The stated reason is that there’s too many bad actors coming from here, so it’s too hard to moderate:
https://beehaw.org/post/567170
Hopefully (as they state in their post), federation will resume once things settle into a new norm.
Or I forsee beehaw losing relevance as it continues to pursue an isolationist policy.
Thank you!
A scary thing about the Fediverse right now is that some instances have many of the bigger communities. And the owners of the instance can literally shut it down at any moment (or stop federating with you).
And right now there isn’t an incentive to keep instances alive.
What federation issues were you having with aussie.zone? I used that one for a while before creating my own instance.
The issue was the owners choice of not federating with anything nsfw.
By moving to lemmy.world I could still post as much as I wanted to !australia@aussie.zone AND upvote boobs.
about the defederation, this comment about it is great: https://kbin.social/m/main@sh.itjust.works/t/22433/Beehaw-defederated-us#entry-comment-90015
"I think it’s easy to take this personally but I think it’s more about the moderation tools in Lemmy not being adequate at the moment so this is the best bandaid solution for now. We need to quickly put effort into developing better moderation tools like limiting other servers without fully defederating, limiting specific communities, forcing nsfw on communities/instances, proxying reports to origin servers so admins have better feedback on their instance user’s bad behavior, and many other things if we want to prevent defederating like this from being the only option.
I think infighting about this decision and differing moderation styles instead of focusing together on moderation challenges and tooling deficiencies risks tearing the community / federation apart and is counterproductive to the goal of being better than reddit."
there will be growing pains.
I somewhat went through that. Signed up on one instance cause it seemed a cool science based one to check out but then realized that if I wanted to make a community for anything else, I couldn’t do it there
Ah interesting point, never thought of it but you’re right, in this regard with lemmy it is kind of important where you have your account. Good point! I had the feeling that with lemmy it really doesn’t matter where you have your account but this is a very valid point.

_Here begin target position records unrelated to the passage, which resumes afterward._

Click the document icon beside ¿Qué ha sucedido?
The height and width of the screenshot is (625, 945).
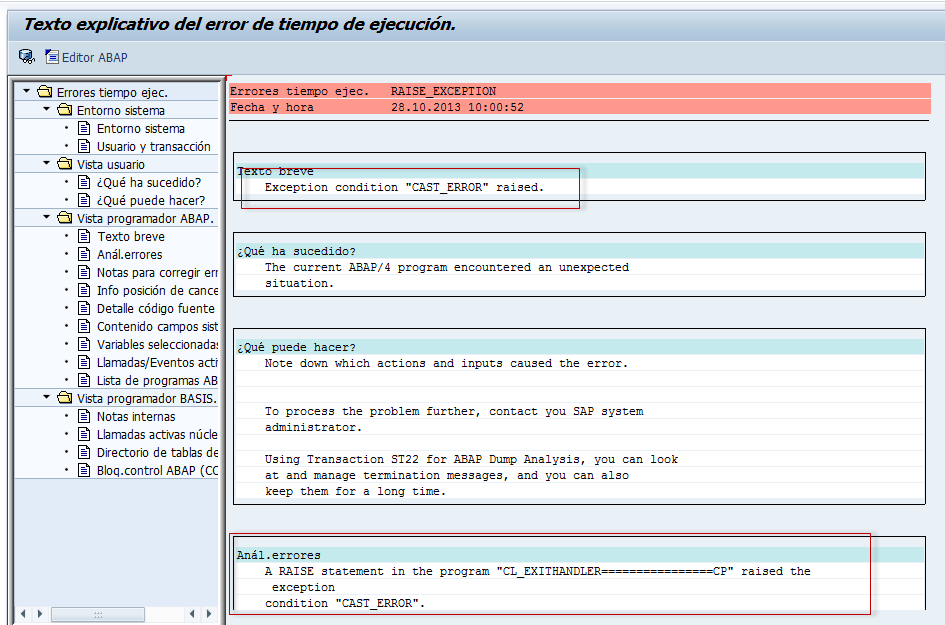tap(84, 182)
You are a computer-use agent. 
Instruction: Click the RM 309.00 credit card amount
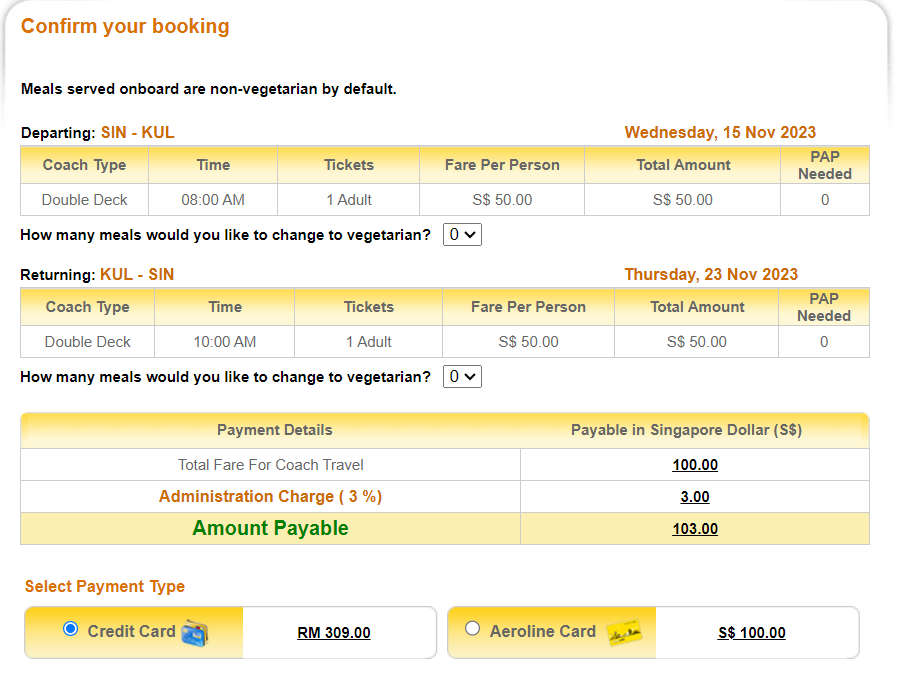334,633
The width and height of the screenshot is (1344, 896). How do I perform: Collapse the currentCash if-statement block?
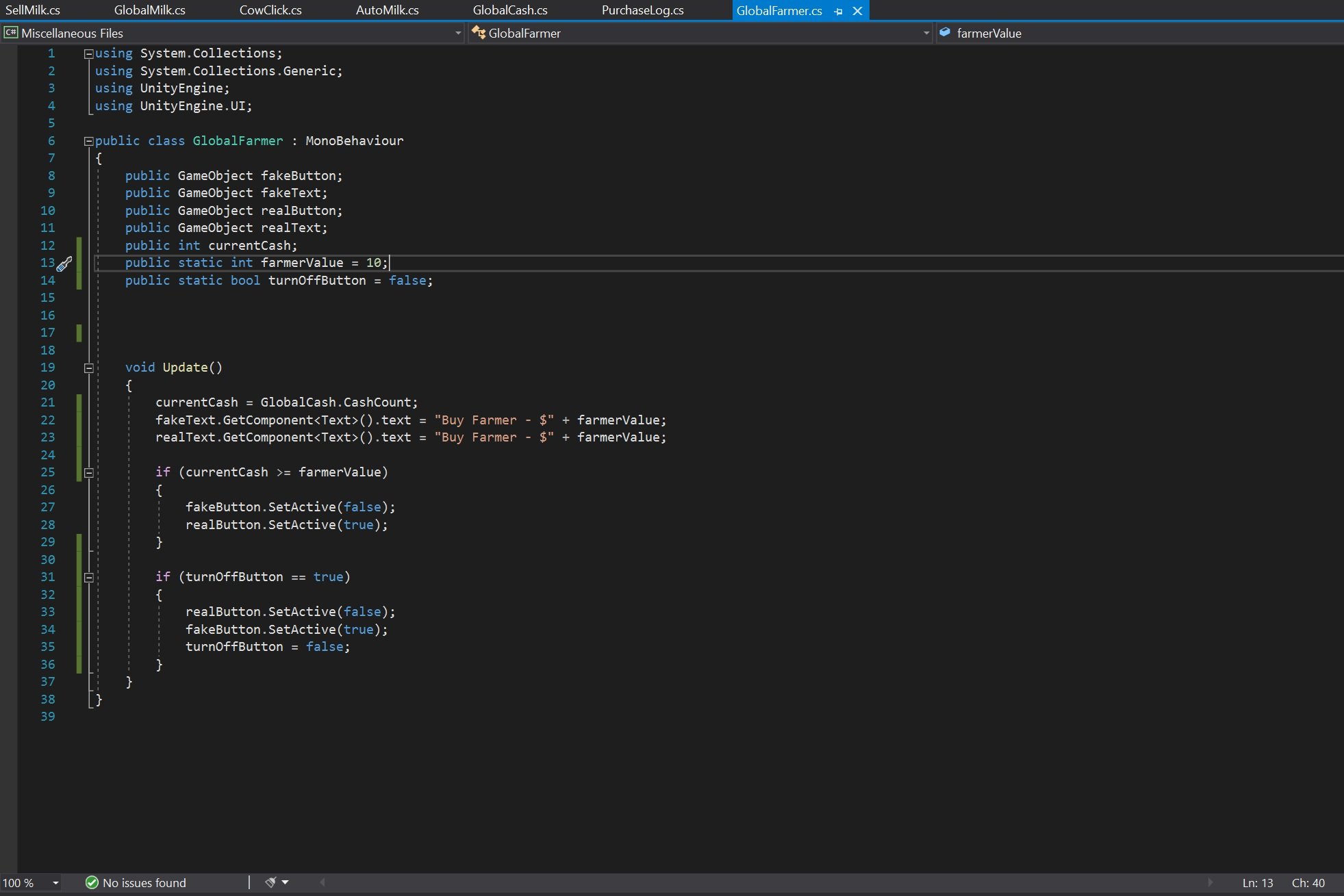(88, 472)
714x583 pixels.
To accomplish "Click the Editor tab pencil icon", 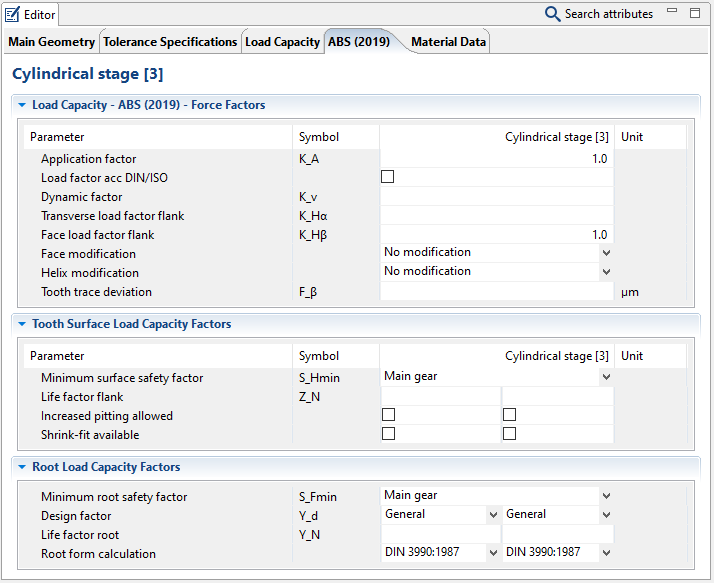I will [x=13, y=14].
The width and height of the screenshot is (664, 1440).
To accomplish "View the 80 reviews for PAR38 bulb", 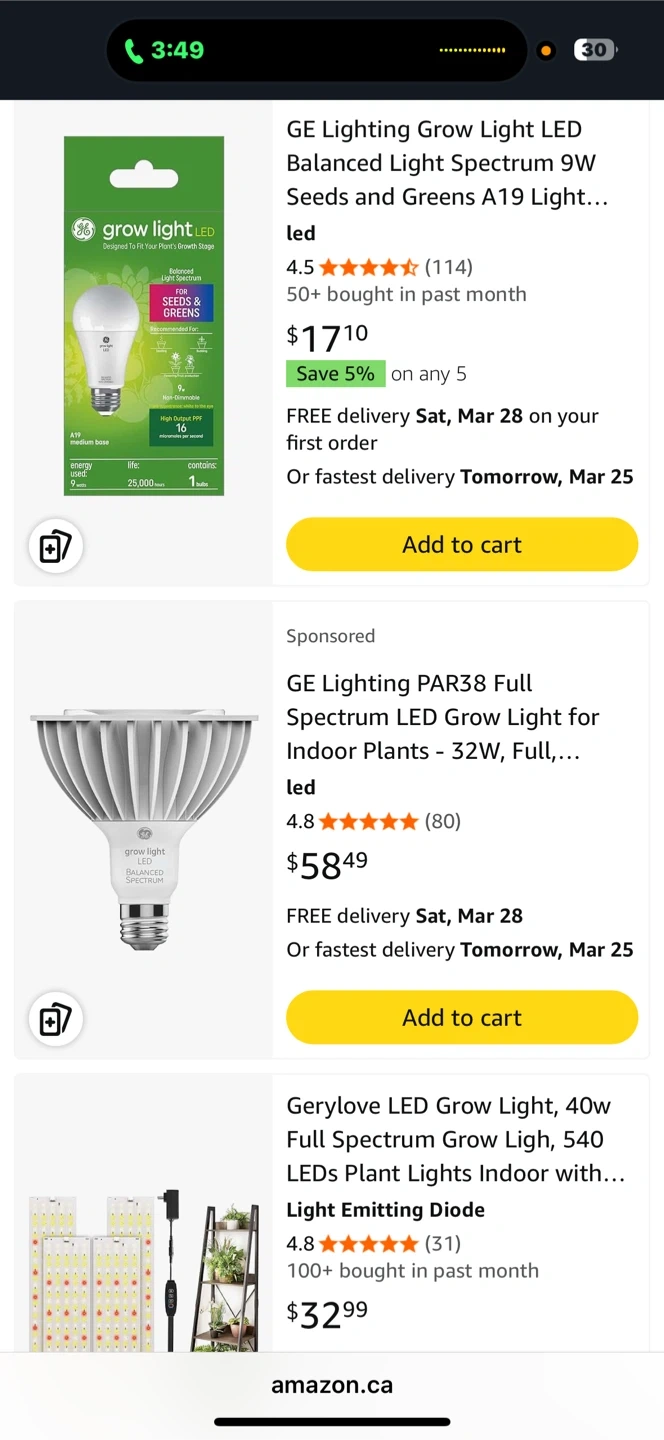I will click(x=443, y=822).
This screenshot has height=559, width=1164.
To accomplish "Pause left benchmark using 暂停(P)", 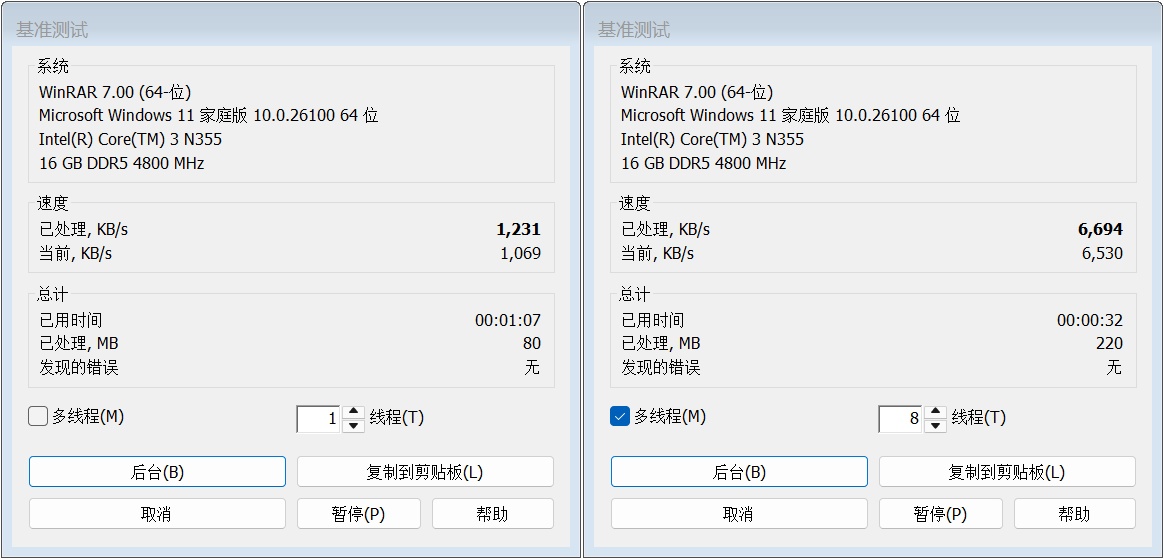I will [359, 514].
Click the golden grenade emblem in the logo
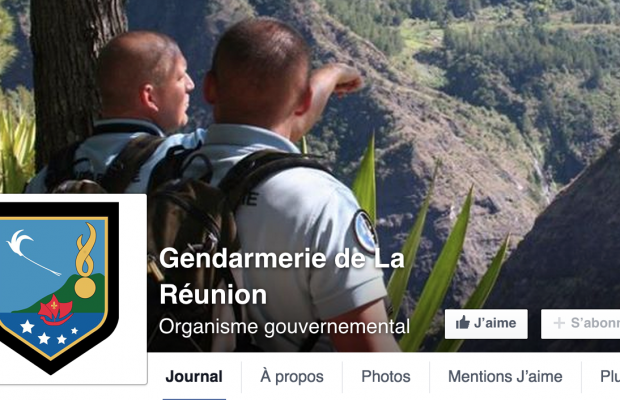Image resolution: width=620 pixels, height=400 pixels. 86,261
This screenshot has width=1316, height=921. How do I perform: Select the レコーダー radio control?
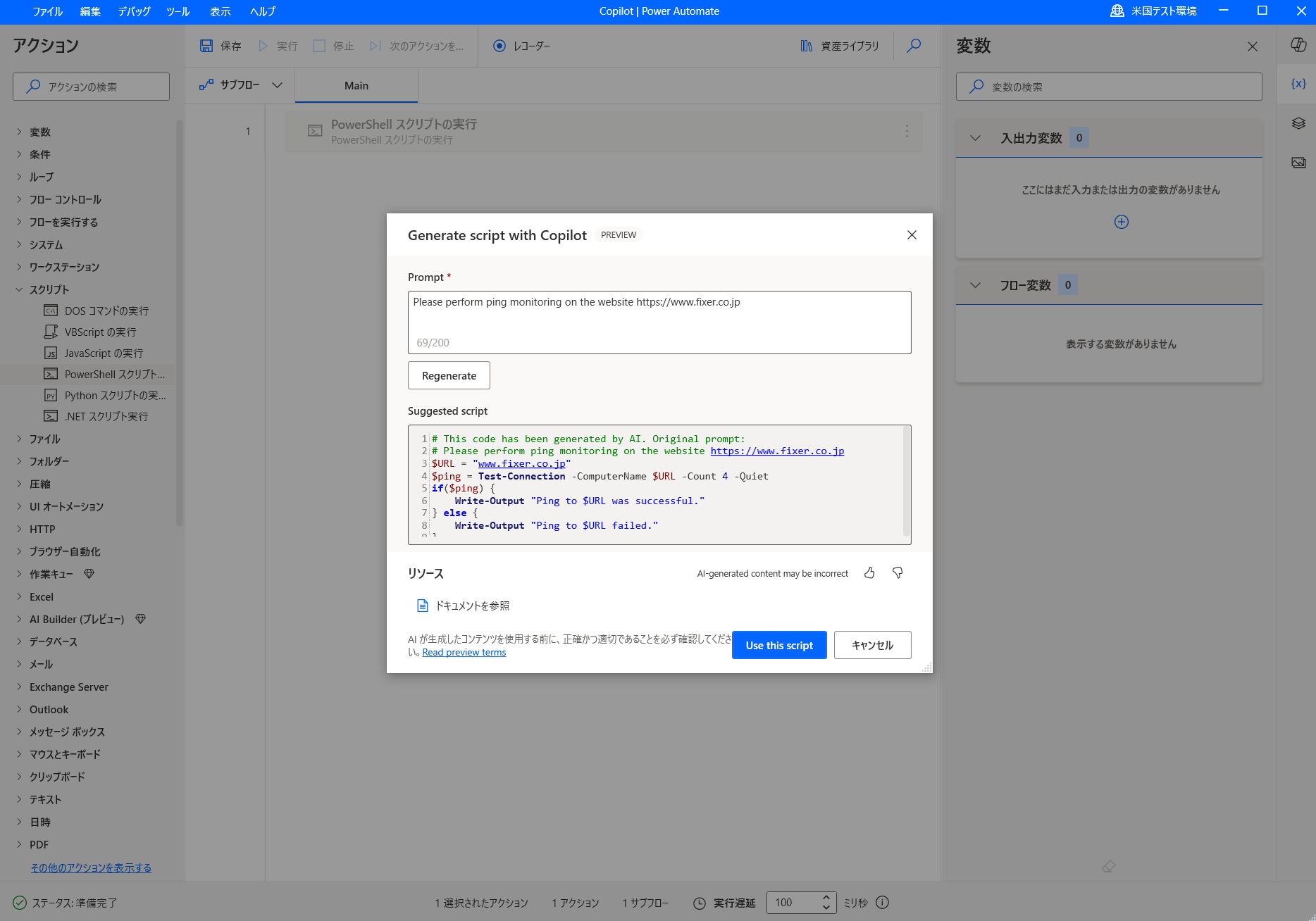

on kbin there was a long period of no federation and so I think we kinda ended up with this “kbin is kbin and then there’s this other stuff” mindset. I think it helped ease a lot of us into this fediverse stuff lol. the analogy I use is email :) why pick yahoovs gmail vs protonmail? same idea.
That analogy doesn’t hold when yahoo can block gmail and proton can block all yahoo content, etc.
they can do that though. it just doesn’t happen with big email providers. but many large email providers auto-block smaller ones.
Why did you post this to selfhosted? lol
I agree it’s somewhat complex for the average user, but I 'm questioning whether they really need to understand. I subscribed to kbin, started using it like reddit. Federation is now enabled, too, but if I hadn’t seen a post about it, I wouldn’t even have noticed. The cool thing is you don’t need to care where the content is if you don’t want to, you still can enjoy the platform ang get a lot out of it.